Mawano notes that some of the bloodstream diseases, like hepatitis, are extremely infectious.
 
“So, if you share someone’s toothbrush, you automatically introduce millions of their oral bacteria into your mouth and likewise leaving undesirable bacteria on the brush for them,” Mawano says.
 
He adds that dental cavities are caused by bacteria called streptococcus mutans that are contagious. When you share a toothbrush, you are prone to acquiring periodontal diseases. Causative bacteria can easily be passed from person to person by kissing and sharing of utensils and oral hygiene tools like toothbrushes.
 
Other diseases a person risks contracting when he or she shares a toothbrush with another are cold sores, herpes and fungus.
 
If you must share
If you find yourself in the rare position where you must use someone else’s toothbrush, Mawano says you should boil it first, or clean it with a strong antiseptic. 
 
Most people rinse their toothbrushes with cold water after brushing their teeth but, according to Mawano, this is not an effective way to kill bacteria.  
 
He recommends using warm water to rinse the toothbrush as a better option, especially if you are going to use someone else’s toothbrush. 
 
For good oral hygiene
Regardless of whether you share a toothbrush or not, you need to observe good oral hygiene for a healthy mouth and teeth. Brushing your teeth at least twice a day aside, you need to think about your teeth when choosing the foods you eat.
 
According to Dr. Tom Mutyabule, a dentist with Pan Dental clinic in Kampala, it is important to focus on foods that promote a healthy mouth and teeth. Dairy products such as cheese, milk and plain yoghurt protect tooth enamel by providing the calcium and phosphorus needed to mineralise teeth and keep them strong.
 
Fibre-rich fruits and vegetables are also essential for a healthy mouth. They are great food choices because they have a high water content, which helps stimulate the flow of saliva to wash away food particles.
 
We all need vitamins to promote growth and a healthy body. The vitamins that are essential for a healthy mouth include vitamin B for healthy gums and bones; vitamin C to keep gums healthy; and vitamin D to strengthen teeth and bones. Always avoid sugary drinks as they increase the risk of tooth decay.
 

Ask the expert
 
Can I use a toothbrush for as long as I want?

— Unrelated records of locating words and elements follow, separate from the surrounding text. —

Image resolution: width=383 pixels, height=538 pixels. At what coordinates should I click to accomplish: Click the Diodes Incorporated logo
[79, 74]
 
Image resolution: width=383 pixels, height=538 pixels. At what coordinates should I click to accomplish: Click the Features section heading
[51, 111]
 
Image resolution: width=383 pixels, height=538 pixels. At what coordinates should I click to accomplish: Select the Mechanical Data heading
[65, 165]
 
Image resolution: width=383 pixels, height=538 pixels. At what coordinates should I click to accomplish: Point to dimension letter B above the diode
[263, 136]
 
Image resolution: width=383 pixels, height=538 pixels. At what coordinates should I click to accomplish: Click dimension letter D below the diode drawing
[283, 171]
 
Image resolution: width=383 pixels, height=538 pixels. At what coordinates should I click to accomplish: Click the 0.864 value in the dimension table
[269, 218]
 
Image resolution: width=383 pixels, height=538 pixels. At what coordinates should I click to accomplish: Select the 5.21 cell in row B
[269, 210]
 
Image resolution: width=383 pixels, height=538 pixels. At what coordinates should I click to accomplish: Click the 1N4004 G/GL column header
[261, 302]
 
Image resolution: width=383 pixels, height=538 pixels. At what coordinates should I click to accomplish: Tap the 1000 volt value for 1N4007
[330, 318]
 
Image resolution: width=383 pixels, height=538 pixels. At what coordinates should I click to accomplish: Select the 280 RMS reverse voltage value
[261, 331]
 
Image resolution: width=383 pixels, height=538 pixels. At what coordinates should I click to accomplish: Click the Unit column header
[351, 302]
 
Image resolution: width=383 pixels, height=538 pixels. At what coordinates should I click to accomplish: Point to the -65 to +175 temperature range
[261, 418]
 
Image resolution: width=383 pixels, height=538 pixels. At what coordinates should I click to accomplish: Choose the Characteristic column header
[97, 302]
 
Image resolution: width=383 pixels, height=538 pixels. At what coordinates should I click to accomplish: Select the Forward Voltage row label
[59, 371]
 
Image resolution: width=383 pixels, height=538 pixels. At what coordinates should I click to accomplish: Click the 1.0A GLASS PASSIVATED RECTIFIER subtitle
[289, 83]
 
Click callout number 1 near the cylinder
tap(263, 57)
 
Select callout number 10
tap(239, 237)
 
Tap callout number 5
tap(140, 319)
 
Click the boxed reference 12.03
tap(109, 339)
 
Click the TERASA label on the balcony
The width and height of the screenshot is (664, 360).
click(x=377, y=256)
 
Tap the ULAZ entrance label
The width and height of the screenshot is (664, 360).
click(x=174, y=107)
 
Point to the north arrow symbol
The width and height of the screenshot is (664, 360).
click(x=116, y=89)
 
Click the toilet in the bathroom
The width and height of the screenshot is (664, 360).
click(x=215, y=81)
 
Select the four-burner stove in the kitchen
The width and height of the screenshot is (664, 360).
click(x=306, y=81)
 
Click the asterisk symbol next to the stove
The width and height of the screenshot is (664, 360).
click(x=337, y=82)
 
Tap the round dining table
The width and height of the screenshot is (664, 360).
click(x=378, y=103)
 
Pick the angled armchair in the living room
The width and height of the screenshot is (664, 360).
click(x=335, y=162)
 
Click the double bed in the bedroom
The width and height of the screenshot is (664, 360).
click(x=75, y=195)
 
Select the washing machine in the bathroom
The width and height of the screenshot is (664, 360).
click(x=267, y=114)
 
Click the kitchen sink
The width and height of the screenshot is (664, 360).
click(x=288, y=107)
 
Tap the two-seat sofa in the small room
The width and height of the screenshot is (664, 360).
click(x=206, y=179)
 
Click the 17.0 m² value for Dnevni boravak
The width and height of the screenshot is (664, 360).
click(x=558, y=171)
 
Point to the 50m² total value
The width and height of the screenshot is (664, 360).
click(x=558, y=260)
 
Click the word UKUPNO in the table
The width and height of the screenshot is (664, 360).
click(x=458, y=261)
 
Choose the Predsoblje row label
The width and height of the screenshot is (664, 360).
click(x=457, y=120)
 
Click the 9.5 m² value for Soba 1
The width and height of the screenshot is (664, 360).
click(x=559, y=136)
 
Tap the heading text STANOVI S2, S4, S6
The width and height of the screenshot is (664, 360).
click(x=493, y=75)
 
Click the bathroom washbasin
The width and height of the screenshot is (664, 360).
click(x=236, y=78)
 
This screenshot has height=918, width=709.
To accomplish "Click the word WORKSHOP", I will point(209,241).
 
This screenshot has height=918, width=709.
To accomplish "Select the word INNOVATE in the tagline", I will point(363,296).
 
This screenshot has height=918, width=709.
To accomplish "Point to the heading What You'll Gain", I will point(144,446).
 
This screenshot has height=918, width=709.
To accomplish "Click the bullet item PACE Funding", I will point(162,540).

No, because toothbrushes, just like clothes, get worn out. You should change your toothbrush at least every three months and never share it with another person.
 
How can I take good care of my teeth?                         
It is important that everyone brushes at least twice a day, especially before you go to bed and after breakfast. 
Unfortunately, most people ignore this yet it is very vital for oral hygiene. Others brush before taking breakfast, yet it is wrong. Dental flossing is very important as well. 
 
How can I keep my toothbrush clean?
You should use boiling water to sterilise the toothbrush, although this distorts the bristles. To protect your gum, use toothbrushes with soft bristles because toothbrushes with hard bristles are more likely to cause nicks in the gum, which allows bacteria to enter the bloodstream.
 
You should also avoid keeping your toothbrush in the bathroom unless it is stored in its own sealed container.